[Extracted records]
## Begin

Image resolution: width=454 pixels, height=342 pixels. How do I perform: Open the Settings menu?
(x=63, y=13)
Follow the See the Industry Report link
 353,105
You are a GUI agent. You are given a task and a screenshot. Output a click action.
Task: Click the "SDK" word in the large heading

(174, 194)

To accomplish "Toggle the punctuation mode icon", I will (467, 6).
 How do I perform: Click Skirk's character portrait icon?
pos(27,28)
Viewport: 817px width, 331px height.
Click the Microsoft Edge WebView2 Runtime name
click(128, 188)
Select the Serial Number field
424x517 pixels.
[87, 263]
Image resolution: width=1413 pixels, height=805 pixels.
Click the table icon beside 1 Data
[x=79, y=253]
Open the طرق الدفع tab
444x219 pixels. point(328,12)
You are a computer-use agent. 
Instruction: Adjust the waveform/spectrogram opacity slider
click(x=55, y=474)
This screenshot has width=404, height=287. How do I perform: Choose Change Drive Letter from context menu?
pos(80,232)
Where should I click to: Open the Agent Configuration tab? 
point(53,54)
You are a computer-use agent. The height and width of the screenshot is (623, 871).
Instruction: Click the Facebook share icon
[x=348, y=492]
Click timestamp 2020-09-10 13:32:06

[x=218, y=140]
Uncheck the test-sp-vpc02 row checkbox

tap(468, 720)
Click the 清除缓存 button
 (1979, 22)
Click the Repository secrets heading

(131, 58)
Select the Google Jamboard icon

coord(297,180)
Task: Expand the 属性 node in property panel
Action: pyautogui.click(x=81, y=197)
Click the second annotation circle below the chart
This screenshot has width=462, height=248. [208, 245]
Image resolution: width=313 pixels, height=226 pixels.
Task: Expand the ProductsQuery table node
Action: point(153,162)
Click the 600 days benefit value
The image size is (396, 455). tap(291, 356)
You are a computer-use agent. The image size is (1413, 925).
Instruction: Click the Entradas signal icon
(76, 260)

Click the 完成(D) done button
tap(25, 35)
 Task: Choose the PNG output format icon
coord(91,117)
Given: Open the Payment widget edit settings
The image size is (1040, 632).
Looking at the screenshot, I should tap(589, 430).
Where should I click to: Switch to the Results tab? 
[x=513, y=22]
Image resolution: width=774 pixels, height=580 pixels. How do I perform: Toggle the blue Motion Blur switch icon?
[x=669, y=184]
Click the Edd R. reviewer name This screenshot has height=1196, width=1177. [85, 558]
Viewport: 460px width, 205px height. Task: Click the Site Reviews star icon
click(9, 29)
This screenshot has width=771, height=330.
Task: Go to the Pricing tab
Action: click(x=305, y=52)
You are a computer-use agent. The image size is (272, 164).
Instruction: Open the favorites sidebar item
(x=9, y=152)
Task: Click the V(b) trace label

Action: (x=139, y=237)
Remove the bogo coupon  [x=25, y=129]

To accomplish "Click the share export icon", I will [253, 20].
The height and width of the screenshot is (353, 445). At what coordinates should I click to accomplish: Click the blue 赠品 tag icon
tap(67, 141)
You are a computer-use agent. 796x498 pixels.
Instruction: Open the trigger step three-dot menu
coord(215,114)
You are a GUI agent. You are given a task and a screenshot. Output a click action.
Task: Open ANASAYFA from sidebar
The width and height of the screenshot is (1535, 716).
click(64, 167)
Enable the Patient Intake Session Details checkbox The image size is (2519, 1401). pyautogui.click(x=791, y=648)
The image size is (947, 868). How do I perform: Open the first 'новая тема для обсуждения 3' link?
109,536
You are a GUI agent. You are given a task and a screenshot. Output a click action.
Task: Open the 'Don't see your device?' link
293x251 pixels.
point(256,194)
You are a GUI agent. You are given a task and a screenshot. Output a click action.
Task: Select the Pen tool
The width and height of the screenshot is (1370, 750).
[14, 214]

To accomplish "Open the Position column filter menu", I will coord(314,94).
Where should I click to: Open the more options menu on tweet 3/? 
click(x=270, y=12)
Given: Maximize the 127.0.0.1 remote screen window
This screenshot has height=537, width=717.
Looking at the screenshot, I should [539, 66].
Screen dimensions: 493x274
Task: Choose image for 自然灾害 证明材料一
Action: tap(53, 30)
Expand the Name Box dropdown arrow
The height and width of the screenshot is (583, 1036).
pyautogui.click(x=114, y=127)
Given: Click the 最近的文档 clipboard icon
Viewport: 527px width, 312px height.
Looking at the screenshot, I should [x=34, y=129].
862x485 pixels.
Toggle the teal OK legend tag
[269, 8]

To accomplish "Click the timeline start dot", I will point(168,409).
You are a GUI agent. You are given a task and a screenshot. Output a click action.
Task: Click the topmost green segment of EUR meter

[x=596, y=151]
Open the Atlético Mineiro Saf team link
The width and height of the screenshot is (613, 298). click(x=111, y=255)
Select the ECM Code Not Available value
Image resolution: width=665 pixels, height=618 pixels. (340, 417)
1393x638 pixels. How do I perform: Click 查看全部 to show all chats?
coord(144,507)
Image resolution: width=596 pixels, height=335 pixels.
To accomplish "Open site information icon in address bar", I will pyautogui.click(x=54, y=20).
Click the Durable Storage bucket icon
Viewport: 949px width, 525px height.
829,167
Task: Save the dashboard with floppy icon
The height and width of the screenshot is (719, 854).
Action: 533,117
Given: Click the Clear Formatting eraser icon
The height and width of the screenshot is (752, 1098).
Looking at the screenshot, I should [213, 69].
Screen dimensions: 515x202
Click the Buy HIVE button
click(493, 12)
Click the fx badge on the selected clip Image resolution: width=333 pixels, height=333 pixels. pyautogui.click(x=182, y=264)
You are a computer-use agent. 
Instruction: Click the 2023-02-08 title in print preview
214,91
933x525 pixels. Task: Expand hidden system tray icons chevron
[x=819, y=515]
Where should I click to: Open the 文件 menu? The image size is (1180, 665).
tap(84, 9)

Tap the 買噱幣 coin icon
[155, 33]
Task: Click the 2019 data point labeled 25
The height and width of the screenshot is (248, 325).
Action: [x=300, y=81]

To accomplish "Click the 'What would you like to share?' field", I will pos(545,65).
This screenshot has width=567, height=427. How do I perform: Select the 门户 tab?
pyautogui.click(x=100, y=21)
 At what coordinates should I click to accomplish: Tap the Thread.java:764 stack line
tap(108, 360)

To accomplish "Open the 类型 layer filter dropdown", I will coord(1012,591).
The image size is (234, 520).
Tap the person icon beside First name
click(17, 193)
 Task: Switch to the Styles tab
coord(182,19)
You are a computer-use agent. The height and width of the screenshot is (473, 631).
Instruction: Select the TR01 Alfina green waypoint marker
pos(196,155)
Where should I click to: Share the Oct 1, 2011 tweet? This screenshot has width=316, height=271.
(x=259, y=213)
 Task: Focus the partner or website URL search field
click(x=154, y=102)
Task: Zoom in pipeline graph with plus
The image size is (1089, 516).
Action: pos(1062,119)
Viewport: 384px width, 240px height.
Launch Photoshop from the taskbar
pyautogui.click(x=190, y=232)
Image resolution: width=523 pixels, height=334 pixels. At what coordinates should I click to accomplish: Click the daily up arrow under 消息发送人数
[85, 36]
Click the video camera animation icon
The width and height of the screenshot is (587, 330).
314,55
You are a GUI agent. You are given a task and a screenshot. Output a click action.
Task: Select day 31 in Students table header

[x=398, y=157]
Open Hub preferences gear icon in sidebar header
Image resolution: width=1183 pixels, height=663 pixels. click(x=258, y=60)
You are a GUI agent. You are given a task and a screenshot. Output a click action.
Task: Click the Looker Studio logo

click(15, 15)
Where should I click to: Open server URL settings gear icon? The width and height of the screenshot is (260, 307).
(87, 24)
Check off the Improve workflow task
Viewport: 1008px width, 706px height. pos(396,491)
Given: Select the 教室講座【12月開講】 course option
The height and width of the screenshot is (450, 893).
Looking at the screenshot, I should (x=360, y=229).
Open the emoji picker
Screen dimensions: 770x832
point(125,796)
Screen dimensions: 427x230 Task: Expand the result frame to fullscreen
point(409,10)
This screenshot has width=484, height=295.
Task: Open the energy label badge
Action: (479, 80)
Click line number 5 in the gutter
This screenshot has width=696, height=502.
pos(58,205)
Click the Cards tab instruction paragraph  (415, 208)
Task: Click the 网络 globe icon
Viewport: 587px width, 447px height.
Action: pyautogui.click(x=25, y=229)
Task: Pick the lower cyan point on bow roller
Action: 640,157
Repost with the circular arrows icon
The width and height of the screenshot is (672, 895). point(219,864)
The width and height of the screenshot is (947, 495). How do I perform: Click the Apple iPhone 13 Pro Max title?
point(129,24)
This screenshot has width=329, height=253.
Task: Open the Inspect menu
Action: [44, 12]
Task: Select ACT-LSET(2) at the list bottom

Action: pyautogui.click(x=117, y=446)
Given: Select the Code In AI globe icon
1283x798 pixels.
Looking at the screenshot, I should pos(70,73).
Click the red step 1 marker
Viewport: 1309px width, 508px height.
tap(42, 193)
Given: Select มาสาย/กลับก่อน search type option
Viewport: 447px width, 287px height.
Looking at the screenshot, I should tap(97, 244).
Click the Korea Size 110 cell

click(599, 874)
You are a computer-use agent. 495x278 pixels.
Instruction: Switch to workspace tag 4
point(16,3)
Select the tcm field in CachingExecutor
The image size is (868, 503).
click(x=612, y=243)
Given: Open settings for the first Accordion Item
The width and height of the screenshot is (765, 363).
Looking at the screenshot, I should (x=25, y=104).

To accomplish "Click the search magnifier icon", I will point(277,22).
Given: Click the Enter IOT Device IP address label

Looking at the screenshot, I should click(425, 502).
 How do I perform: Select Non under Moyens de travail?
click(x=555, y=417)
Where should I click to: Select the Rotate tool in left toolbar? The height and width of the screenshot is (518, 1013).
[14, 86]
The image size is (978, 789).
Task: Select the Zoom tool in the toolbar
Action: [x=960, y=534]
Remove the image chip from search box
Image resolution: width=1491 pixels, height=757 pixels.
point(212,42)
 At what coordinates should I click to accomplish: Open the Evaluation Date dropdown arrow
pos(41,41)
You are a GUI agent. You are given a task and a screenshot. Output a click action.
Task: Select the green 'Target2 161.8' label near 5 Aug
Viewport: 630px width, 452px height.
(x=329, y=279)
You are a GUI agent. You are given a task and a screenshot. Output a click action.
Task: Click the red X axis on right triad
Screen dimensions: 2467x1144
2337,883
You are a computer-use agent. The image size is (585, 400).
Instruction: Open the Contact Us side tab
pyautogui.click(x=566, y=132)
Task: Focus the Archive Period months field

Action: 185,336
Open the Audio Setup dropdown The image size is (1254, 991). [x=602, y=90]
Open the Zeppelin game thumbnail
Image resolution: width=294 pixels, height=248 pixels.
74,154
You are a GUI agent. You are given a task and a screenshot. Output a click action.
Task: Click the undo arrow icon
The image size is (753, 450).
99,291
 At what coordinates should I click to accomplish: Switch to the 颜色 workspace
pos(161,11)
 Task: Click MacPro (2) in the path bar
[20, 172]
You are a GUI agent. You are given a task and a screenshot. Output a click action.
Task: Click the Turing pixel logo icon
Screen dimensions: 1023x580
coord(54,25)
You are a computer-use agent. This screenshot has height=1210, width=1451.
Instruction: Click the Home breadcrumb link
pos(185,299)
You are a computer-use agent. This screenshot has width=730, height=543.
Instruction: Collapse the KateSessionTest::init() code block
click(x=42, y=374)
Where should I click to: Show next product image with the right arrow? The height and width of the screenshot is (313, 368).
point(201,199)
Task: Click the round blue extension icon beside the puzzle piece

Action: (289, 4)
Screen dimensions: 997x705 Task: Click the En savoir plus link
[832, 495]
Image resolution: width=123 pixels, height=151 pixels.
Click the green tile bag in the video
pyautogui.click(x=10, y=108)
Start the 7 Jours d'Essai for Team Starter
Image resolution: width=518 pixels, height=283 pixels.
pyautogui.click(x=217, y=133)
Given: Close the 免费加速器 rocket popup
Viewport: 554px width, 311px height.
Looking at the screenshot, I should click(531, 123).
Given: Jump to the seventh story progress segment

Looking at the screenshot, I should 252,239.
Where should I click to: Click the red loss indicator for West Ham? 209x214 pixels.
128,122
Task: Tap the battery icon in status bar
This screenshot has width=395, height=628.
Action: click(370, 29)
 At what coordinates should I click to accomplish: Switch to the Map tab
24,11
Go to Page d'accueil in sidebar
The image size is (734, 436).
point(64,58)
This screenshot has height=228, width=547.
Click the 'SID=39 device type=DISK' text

## End

TO DO
Quote the records word for word, from the start through the line containing "point(53,54)".

TASK RESULT
Image resolution: width=454 pixels, height=342 pixels. How do I perform: Open the Settings menu?
(x=63, y=13)
Follow the See the Industry Report link
 353,105
You are a GUI agent. You are given a task and a screenshot. Output a click action.
Task: Click the "SDK" word in the large heading

(174, 194)

To accomplish "Toggle the punctuation mode icon", I will (467, 6).
 How do I perform: Click Skirk's character portrait icon?
pos(27,28)
Viewport: 817px width, 331px height.
Click the Microsoft Edge WebView2 Runtime name
click(128, 188)
Select the Serial Number field
424x517 pixels.
[87, 263]
Image resolution: width=1413 pixels, height=805 pixels.
Click the table icon beside 1 Data
[x=79, y=253]
Open the طرق الدفع tab
444x219 pixels. point(328,12)
You are a computer-use agent. 
Instruction: Adjust the waveform/spectrogram opacity slider
click(x=55, y=474)
This screenshot has width=404, height=287. How do I perform: Choose Change Drive Letter from context menu?
pos(80,232)
Where should I click to: Open the Agent Configuration tab? 
point(53,54)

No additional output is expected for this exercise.